L'Ecofin informale a Cipro discute stablecoin e pagamenti Ue, valutando rischi, opportunità e la regolamentazione Mica per la finanza digitale europea.
E' in corso al Filoxenia Conference Center di Nicosia, a Cipro, la seconda sessione dell'Ecofin informale, dopo quella di ieri pomeriggio. Il tema dell'incontro di stamani, dopo la sessione di ieri sulle stablecoin, è "Come può l'Europa pagare per cose che non può permettersi?". Mancano, tuttavia, i ministri di Francia e Germania, assenti anche ieri, nonché quelli di Italia e Spagna. La conferenza stampa finale con il commissario Valdis Dombrovskis è prevista in tarda mattinata.
Durante la sessione di ieri sulle stablecoin, il think tank Bruegel ha presentato un suo documento su una nuova strategia per contenere i rischi nell'Ue.

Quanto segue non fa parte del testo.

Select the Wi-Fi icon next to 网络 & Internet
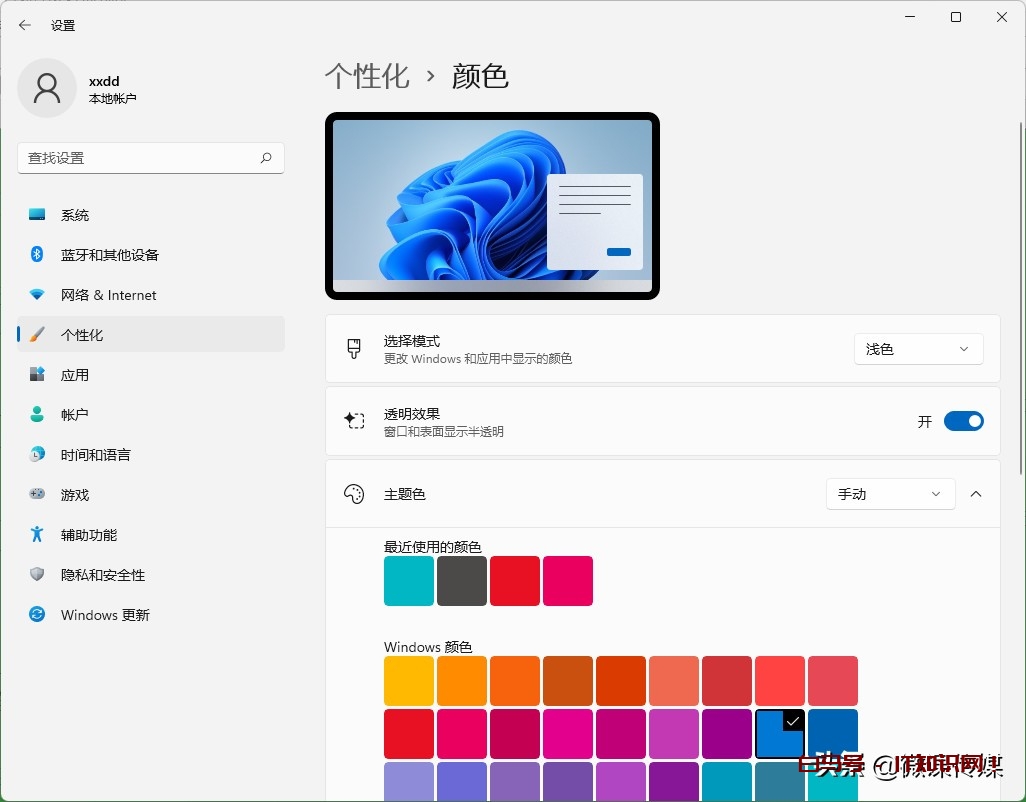Screen dimensions: 1026x802 [35, 295]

Dopo la presentazione, si è svolto un dibattito, incentrato sui rischi e le opportunità per l'Ue, anche nel contesto generale del filone di lavoro sulla finanza digitale. Nel complesso, il documento di Bruegel è stato accolto con favore.
Per i ministri, gli sforzi per migliorare l'interoperabilità tra piattaforme e servizi dell'Eurosistema, come ad esempio le iniziative Appia e Pontius guidate dalla Bce, debbano essere accelerati. È stato anche espresso sostegno alla revisione del regolamento Mica da parte della Commissione. Diversi partecipanti hanno anche raccomandato cautela nell'integrare ulteriormente le stablecoin nel sistema monetario dell'Ue in questo momento.